Transcribe, with complete accuracy, all of the entries below except for the pictures.
--- --- ---
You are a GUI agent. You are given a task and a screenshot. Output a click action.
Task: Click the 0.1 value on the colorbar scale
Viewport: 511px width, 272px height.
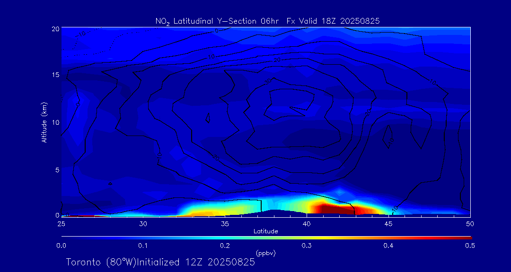tap(143, 246)
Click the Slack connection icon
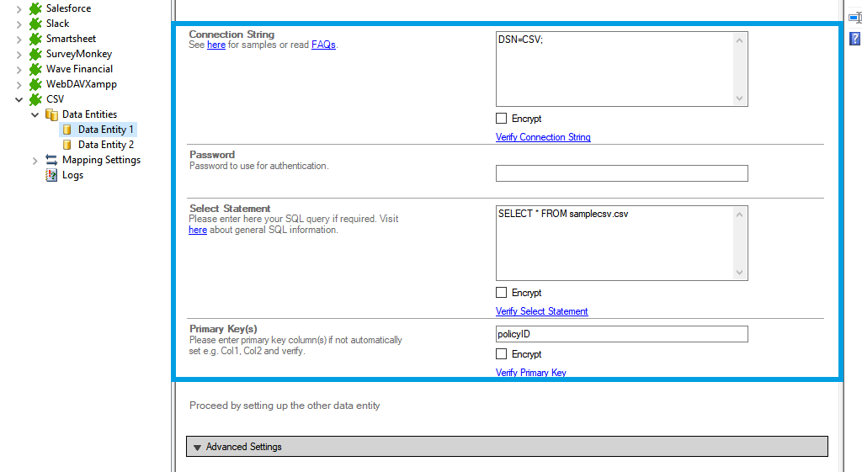This screenshot has width=862, height=472. point(35,24)
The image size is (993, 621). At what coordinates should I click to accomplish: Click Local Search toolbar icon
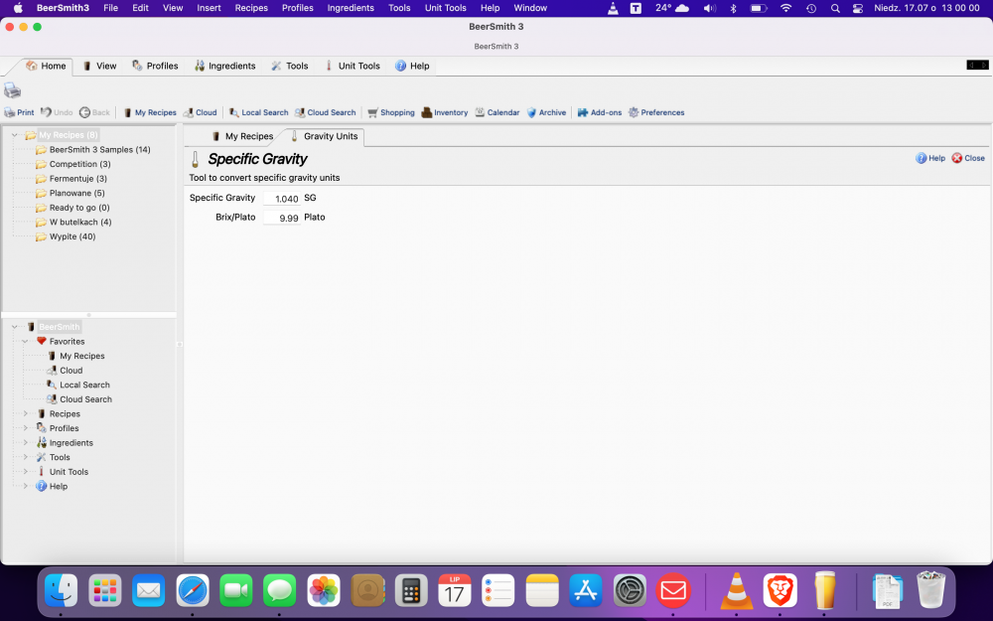coord(258,112)
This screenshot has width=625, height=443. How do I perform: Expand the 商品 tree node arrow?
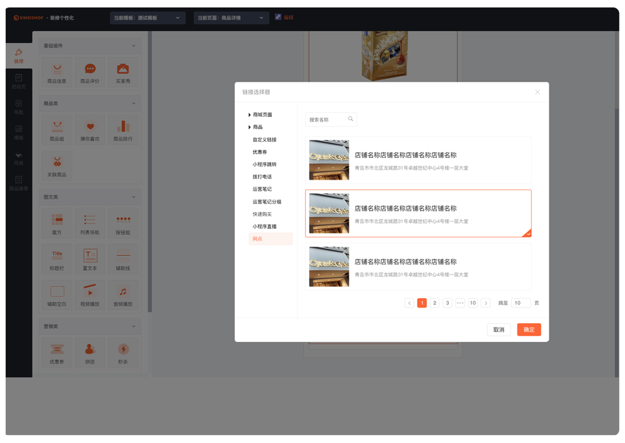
--- --- ---
[Finished task]
You are a GUI agent. You are given a task and a screenshot. Output a click action.
Task: Click the 0.1 value on the colorbar scale
Viewport: 511px width, 272px height.
tap(143, 246)
Click the Slack connection icon
This screenshot has width=862, height=472. point(35,24)
The image size is (993, 621). At what coordinates should I click to accomplish: Click Local Search toolbar icon
coord(258,112)
This screenshot has width=625, height=443. How do I perform: Expand the 商品 tree node arrow?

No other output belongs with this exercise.